Plant gene in Arabidopsis thaliana

Superman is a plant gene in Arabidopsis thaliana, that plays a role in controlling the boundary between stamen and carpel development in a flower. It is named for the comic book character Superman, and the related genes kryptonite (gene) and clark kent were named accordingly (although, appropriately, the latter turned out to just be another form of superman). It encodes a transcription factor (specifically a C2H2 type zinc finger protein). Homologous genes are known in the petunia and snapdragon, which are also involved in flower development, although in both cases there are important differences from the functioning in Arabidopsis. Superman is expressed early on in flower development, in the stamen whorl adjacent to the carpel whorl. It interacts with the other genes of the ABC model of flower development in a variety of ways.

== Gene function ==
Superman encodes a transcription factor. This protein binds to the DNA through a zinc finger binding motif acts as a regulator of floral homeotic genes, controlling the development of the flowers of Arabidopsis thaliana plants. Arabidopsis thaliana flowers develop in four whorls, which are concentric groups of cells branching off of the growing meristem. Superman has been found to act in the fourth whorl of flowers, which would normally develop into Carpels. Superman normally restricts the effect of another gene called (APETALA3) in the fourth whorl, leaving APETALA3 expression only present in the second and third whorls. APETALA3 is a gene normally associated with the development of a stamen in the third whorl, so by its restriction, we allow for the development of other organs in the fourth whorl (such as the Pistil).

A mutation which completely removes superman gene function would result in flowers that carry extra stamens, replacing the pistils which would normally be developing in the fourth whorl. This mutation was named the sup-1 mutation. For the sup-1 mutation, More extreme stamen development is seen from a homozygous mutation than a heterozygous mutation.

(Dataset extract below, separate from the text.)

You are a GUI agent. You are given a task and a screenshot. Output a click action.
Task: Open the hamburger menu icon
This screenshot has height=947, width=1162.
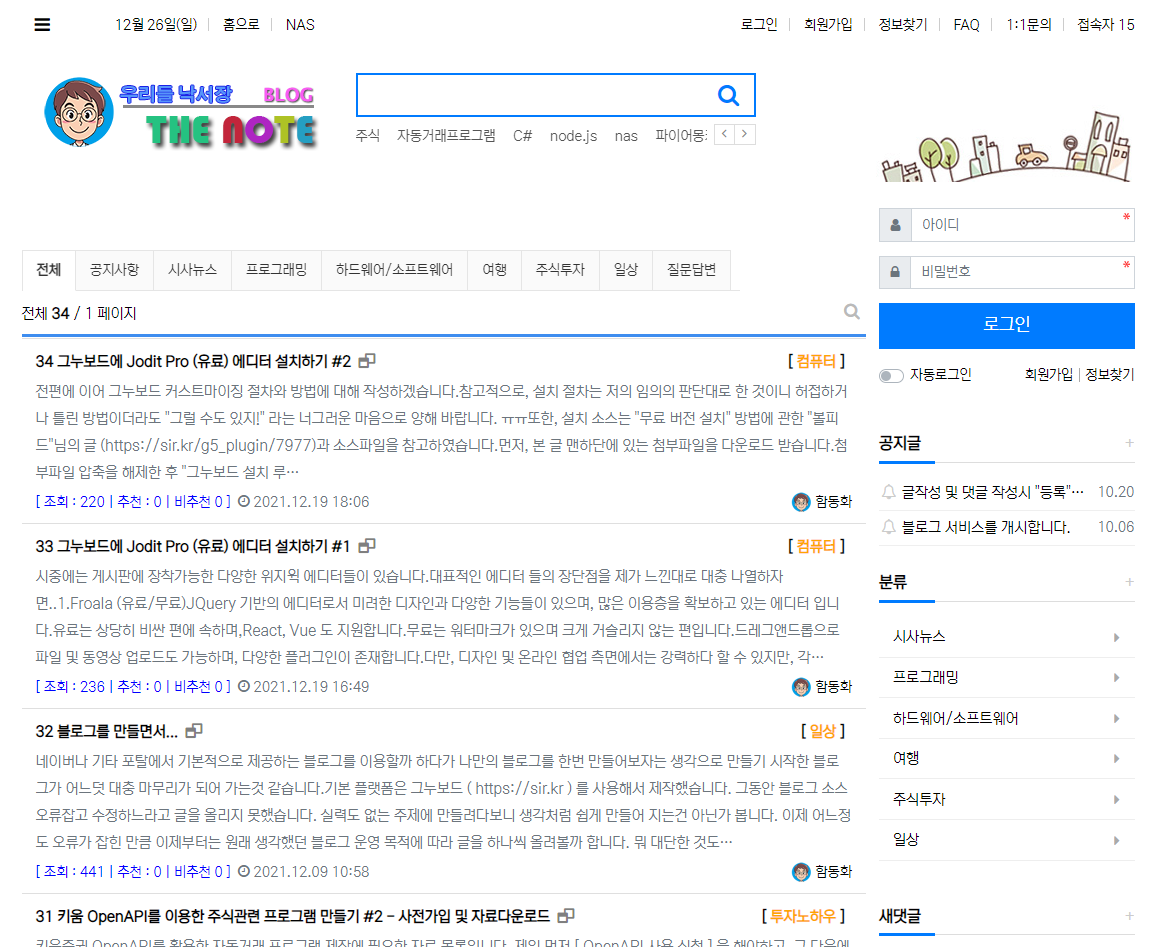(42, 25)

=== Interaction with the ABC model of flower development ===
The gene which Superman interacts with (APETALA3) is a member of the B-Function group of the ABC model of flower development, which is typically responsible for the development of Stamen and Petals. Other important members of the ABC model of flower development include APETALA1, APETALA2, AGAMOUS, and PISTILATA. Superman has not been found to interact with any of these other genes. SUPERMAN (SUP) and SUPERMAN-like genes such as APETALA2 work as a protein complex regulators with other corepressors known as TOPLESS (TPL) and a Histone Deacetylase 19 (HD19) in order to repress transcriptional functions in plants

== Epigenetic changes to Superman ==
Superman has been found to undergo to epigenetic modifications. Specifically, cytosine methylation (attachment of methyl radicals to cytosine bases), which represses its transcriptional activity. This methylation brings about the Clark Kent (clk) epialleles, which are a set of altered versions of the Superman gene lacking function. Whereas most cases of cytosine methylation in plants tend to happen in the Promoter of transcription, the cytosine methylation of Superman happens within the gene, just after the promoter. The exact location of the methylation varies, but defines which clk epiallele we define the plant as having; so far there are 7 identified clk epialleles (numbered clk1-clk7).

These Clark Kent alleles can be inherited, but often, through mutation, will revert to the natural gene at a rate of about 3% per generation.